Having wrapped up a two-year, $5 million contract to provide veteran stability and leadership to Nashville's otherwise baby-faced defense corps, Greg de Vries faces free agency this summer. What does the future hold for this 36 year-old stay-at-home blueliner with championship experience?
|2008 - Greg de Vries||71||1||4||5||-15||65||0||0||0||0||38||2.6|
Greg de Vries
Those overall totals certainly paint a grim picture; team-low offensive results, with poor defensive numbers as well. Both the Shots For/Against and Goals For/Against were pretty ugly. If we use one of the scripts available from Vic Ferrari, however, we see an interesting split over the course of the campaign.
Early in the season, de Vries worked the 2nd pairing with Dan Hamhuis, to pretty much disastrous results. Over the first 21 games, he was on the ice for 21 Goals Against, and his +/- at even strength was -12:
|Greg de Vries||21||9||21||-12||-86|
|de Vries/Hamhuis pair||20||6||12||-6||-39|
Once switched over to working alongside (mostly) Kevin Klein on the 3rd pair, however, things settled down a bit. In the final 3/4's of the season, he was on the ice for 22 Goals Against (in more than twice as many games), while his +/- at EV was a respectable -2.
|Greg de Vries||50||20||22||-2||-51|
|de Vries/Klein pair||45||14||14||0||-26|
Certainly his role was reduced somewhat due to this move, but it appears to have been a successful transition.
*slight mismatch between the Time on Ice and Behind the Net data, ToI looks at all even strength play, BtN is for 5-on-5.
At 6 seconds per game of PP duty, this isn't a relevant factor for de Vries.
While Hamhuis and Zanon carried the bulk of the PK work this season at nearly 4 minutes apiece per game, de Vries saw regular duty there with 1:53 of penalty killing per contest. On a per-minute basis, his defensive results here were among the best in the league. If you screen for all defenseman with 40+ Games Played and at least 1:00 of 4-on-5 ice time per game, de Vries' Goals Against/60 Minutes of 2.78 is the 6th-best figure in the NHL. His Corsi rating (Totals Shots For/Against) in that situation was actually the very best in the NHL, at -50.5 (remember, it's PK work, so you're going to get outshot by a ton).
Some of those results are obviously driven by overall solid PK work by the Predators, but there's little evidence that de Vries was just riding teammates' coattails here.
While de Vries appears to still have significant value as a 3rd-pair even strength defender and PK man, it's often difficult for a player to accept a lesser role (and salary) while remaining with the same team.
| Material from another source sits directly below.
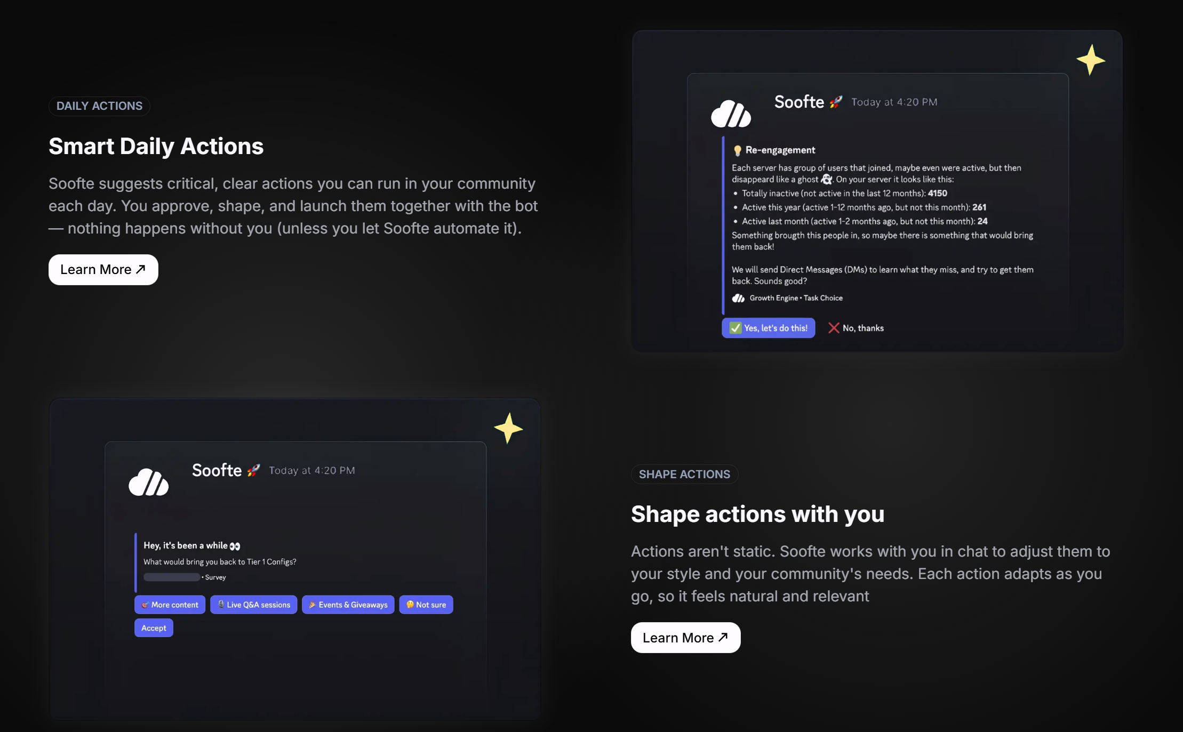Click the yellow sparkle star on survey card
1183x732 pixels.
pos(508,428)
In a blog this afternoon, John Glennon of the Tennessean had a quote from de Vries that sounds pretty fatalistic about his time here in Nashville:
``I’ve talked with management and my type of role here was as an older defenseman, to come in and help the young guys along. They’ve got a good core of `D’ now with Hammer, Webs and Suter that have really matured, so they may not need a guy like myself.’’
One factor that might work in favor of retention is the apparent respect that he's earned from his peers. Take for example, the November 17 game against San Jose. With Wade Belak out of the lineup, de Vries stepped up not once, but twice, to battle Sharks enforcer Jody Shelley. During the first scrap, de Vries actually held his own against one of the NHL's heavyweights:
A couple months later, when Jason Arnott was getting honored in a pre-game ceremony for passing the 1,000 games-played mark, it was de Vries who skated out to center ice to make a presentation to the team captain, despite being scratched that evening. Most players, when scratched, pretty much stay out of the way, but de Vries showed his younger teammates what being a professional is all about.
Besides the character and maturity that de Vries brings to the team, he can still be effective as a stay-at-home depth defender. Within that narrow role, he should make a fine addition to just about any NHL team this fall.